A nossa antropofagia cultural agiu rapidamente e absorveu o reggae como parte indissociável da MPB, a sigla indicativa de qualidade no cancioneiro brasileiro.
Mas não foi assim tão simples e imediato, não. Houve resistências, vencidas por artistas e público, numa simbiose que nos dá um lugar de destaque na música internacional.
Meu primeiro contato com o ritmo jamaicano, na origem, aconteceu no final da década de 1970, em um show de Gilberto Gil, na antiga Portuguesa, um clube social bastante popular à época. Sentado em seu banquinho, o bom baiano soltou ao violão os primeiro acordes de Não chore mais (No woman, no cry), que vim a saber, já era um clássico do ótimo Bob Marley.
A cena que veio a seguir é risível nos dias de hoje – mas não era então. À frente do artista, em pé, postou-se um agente federal, uma figura carimbada nos encontros estudantis e de entidades democráticas daquela quadra triste da vida brasileira. Com o apoio da plateia, que pouco conhecia a canção, imagino, Gil foi até o final, sendo aplaudido sem parcimônia.
As informações correram celeremente entre os da turma: a música provocava os ouvidos sensíveis - e estúpidos – de censores e defensores dos valores da família brasileira (já havia disso naquela época - aliás, já antes dela).
Era apenas o começo de uma longa jornada contra o preconceito e em favor do que viria a ser parte da nossa melhor produção musical. Gil, por exemplo, tornou-se um grande compositor de “reggae brasileiro”, alguns já transformados em clássicos: Vamos fugir, Drão, Esotérico – e segue o baile.
Na virada do milênio, décadas depois, pude acompanhar a reação da reação à turma e ao país de Bob Marley: Camila, minha filha, e um grupo de estudantes secundaristas do Marista resolveram fazer um trabalho para a feira de ciências do colégio sobre a Jamaica. Tudo bem: elas – a própria, Juliana, Aninha, Gabi e alguns garotos, sob o comando decididamente feminino - formavam um grupo de provocadoras, isso sim. E que bom que eram assim! Ante os muxoxos de alguns educadores mais conservadores, visitei a feira e desfilei meus melhores elogios ao trabalho, frustrando aqueles que esperavam uma “dura” desse pai preto – de corpo e alma.

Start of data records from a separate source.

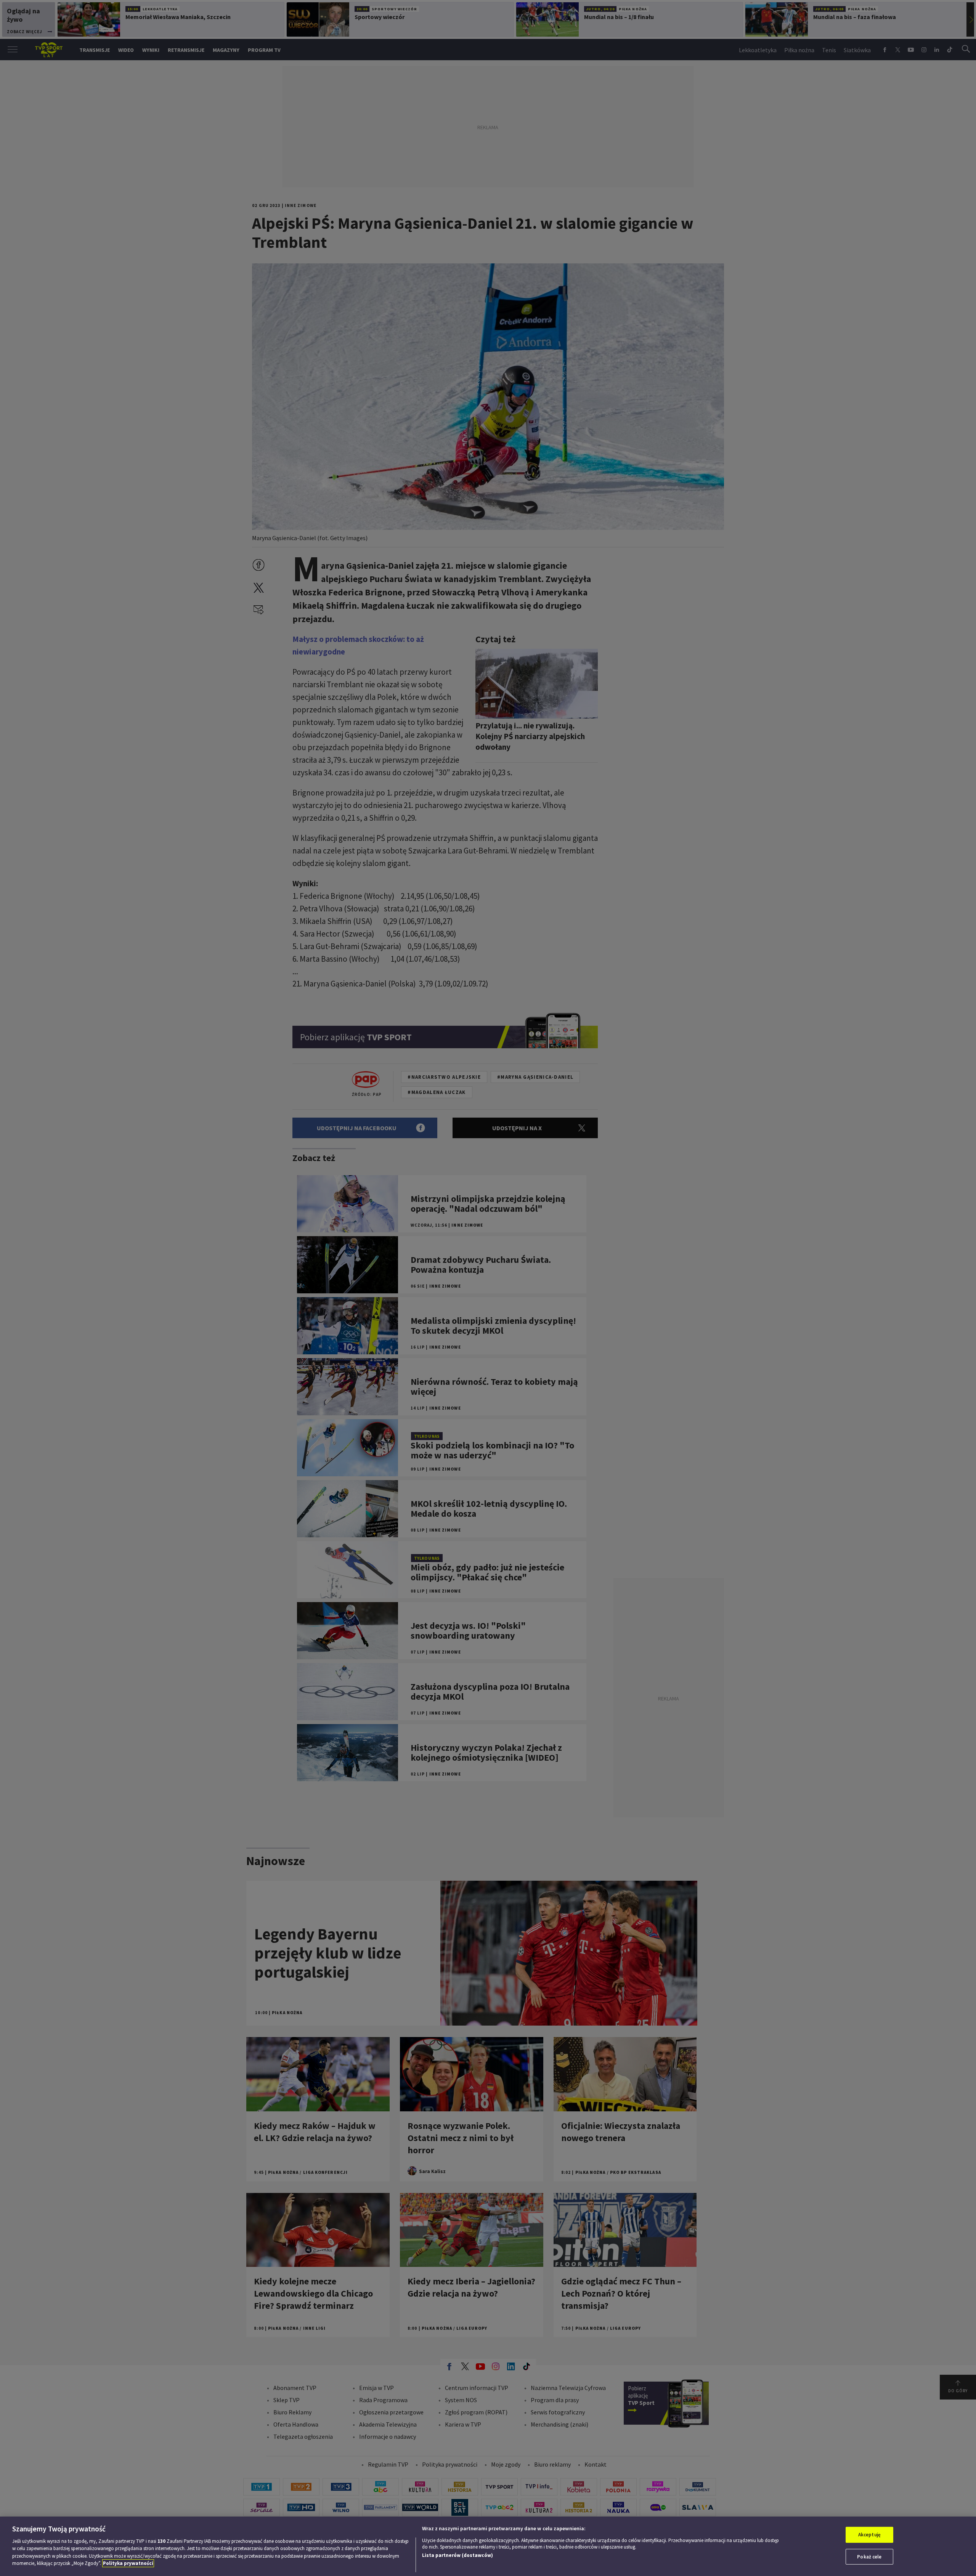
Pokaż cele (869, 2556)
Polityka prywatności (128, 2563)
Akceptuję (869, 2534)
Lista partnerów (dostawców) (457, 2555)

Eis que entra em cena o personagem principal desta breve crônica. De quando em vez, eu o encontro no corredor do Murilópolis, cabelos rastafári, o andar pendular, ao ritmo de algum reggae. Merece registro o equipamento de som que ele carrega, quase colado ao ouvido, muito semelhante aos dos negros americanos dos filmes de Spike Lee (Faça a coisa certa).
Uma alma muito simples e cheia de uma alegria calma que me encanta. Cumprimento-o sempre com uma canção – reggae – de Chico César: Mama África. Ele responde com um sorriso carregado de simpatia - e passa.

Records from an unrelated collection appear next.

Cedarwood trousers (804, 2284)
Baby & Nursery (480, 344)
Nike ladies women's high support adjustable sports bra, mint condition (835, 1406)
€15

Só que um dia ele parou para conversar. Eu estava com um amigo querido, Gilberto Palmares, um tremendo boa praça, que durante vários anos me acompanhou nas caminhadas matinais - quando ele morava por essas bandas da cidade. Sem nenhum preâmbulo, o fã obstinado de Bob Marley mandou ver na sua defesa da Jamaica, a terra a que ama como sua, está posto. Apontou para meu companheiro de andanças e conversas, começando seu enredo:
- Aqui no Brasil, as pessoas passam por ele e perguntam: o que é que esse velho ainda está fazendo? Tá perto de ir para debaixo da terra e ainda faz exercício. Na Jamaica, as pessoas iam aplaudir.

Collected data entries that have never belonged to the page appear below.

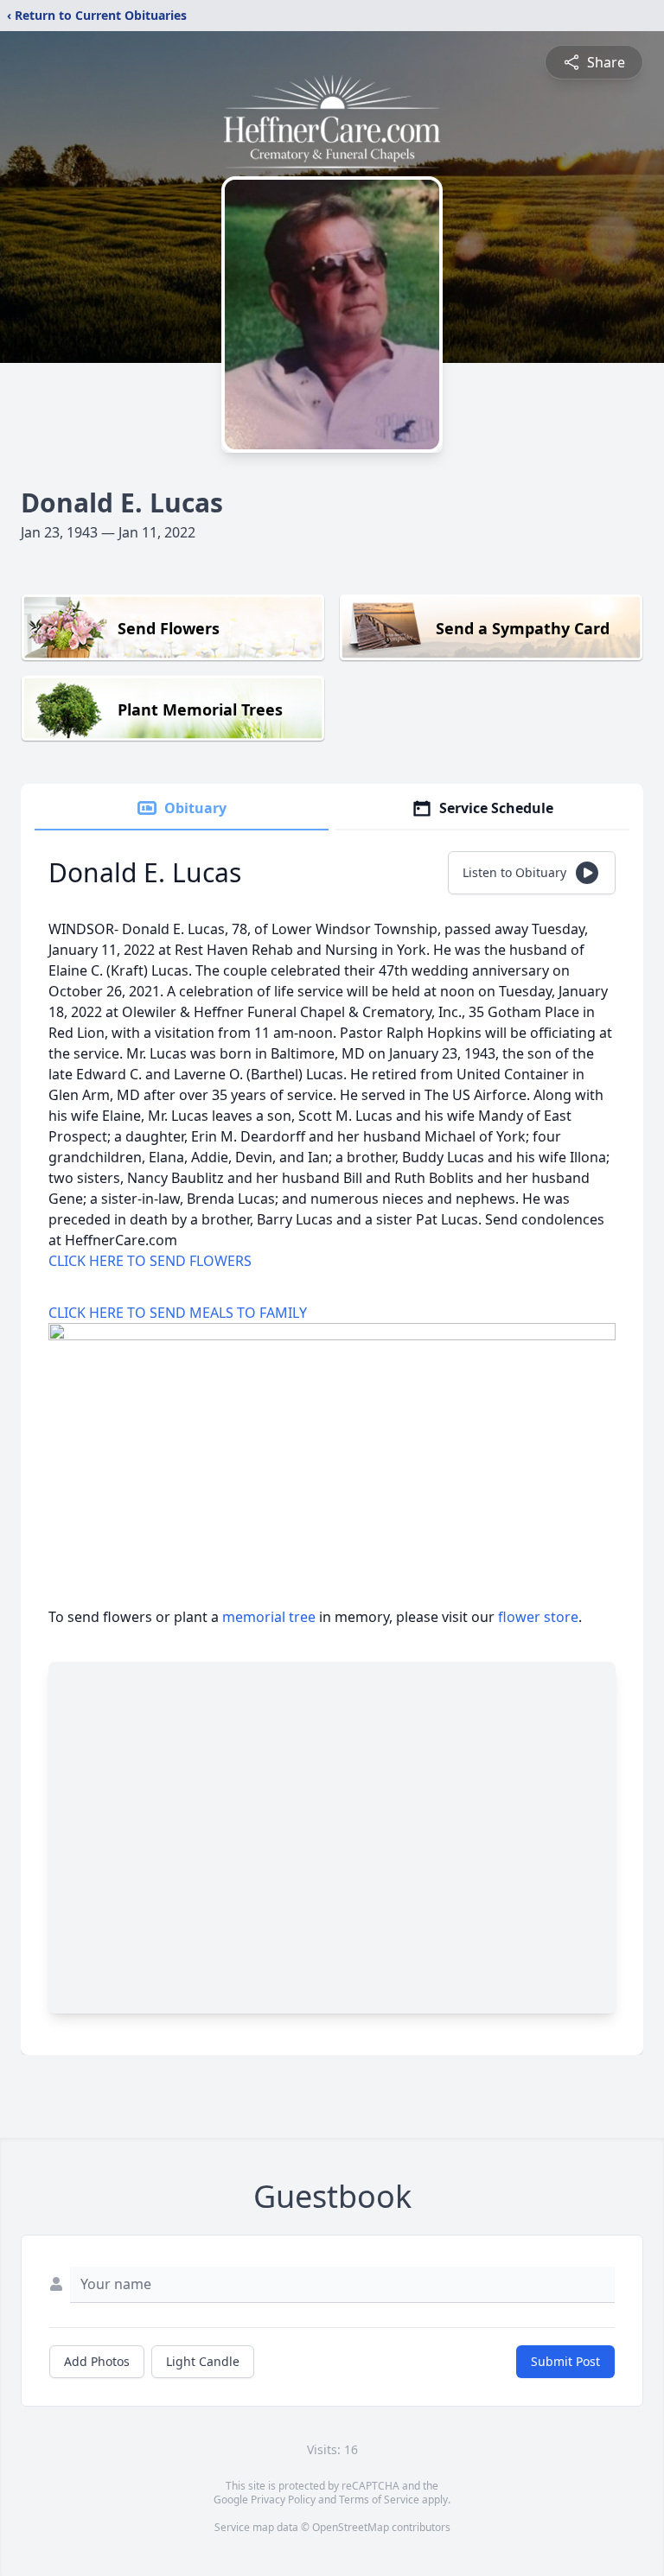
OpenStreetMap (350, 2527)
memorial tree (269, 1616)
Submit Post (565, 2361)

Os olhos esbugalhados do manso e cordial Gilberto não intimidaram o orador:
- Se ele estivesse com uma menina nova, aqui as pessoas diriam logo: não dá em nada, só para parecer moço, ele já está é brocha. Lá na Jamaica, as pessoas iam elogiar, dizendo que o amor é a coisa mais linda.
Depois saiu sem notar o silêncio perplexo e impactado do homem de Palmares, que, diga-se em seu favor, ainda aparenta ser mais jovem – ou menos velho - do que eu. O que não há de ser grande vantagem, digo-lhes.
“Mama África” talvez não saiba que, por razões históricas, a Jamaica, explorada por espanhóis e ingleses, com uma população de cerca de 3 milhões de habitantes, é um país belo, pobre e muito violento. Mas se ele tem alguma razão quanto à gentileza do povo que nos deu e ama Usain Bolt, bem que poderíamos aprender com essa gente a arte do respeito e da tolerância aos diferentes.
Se não com eles, quem sabe com o pacato cidadão rasta.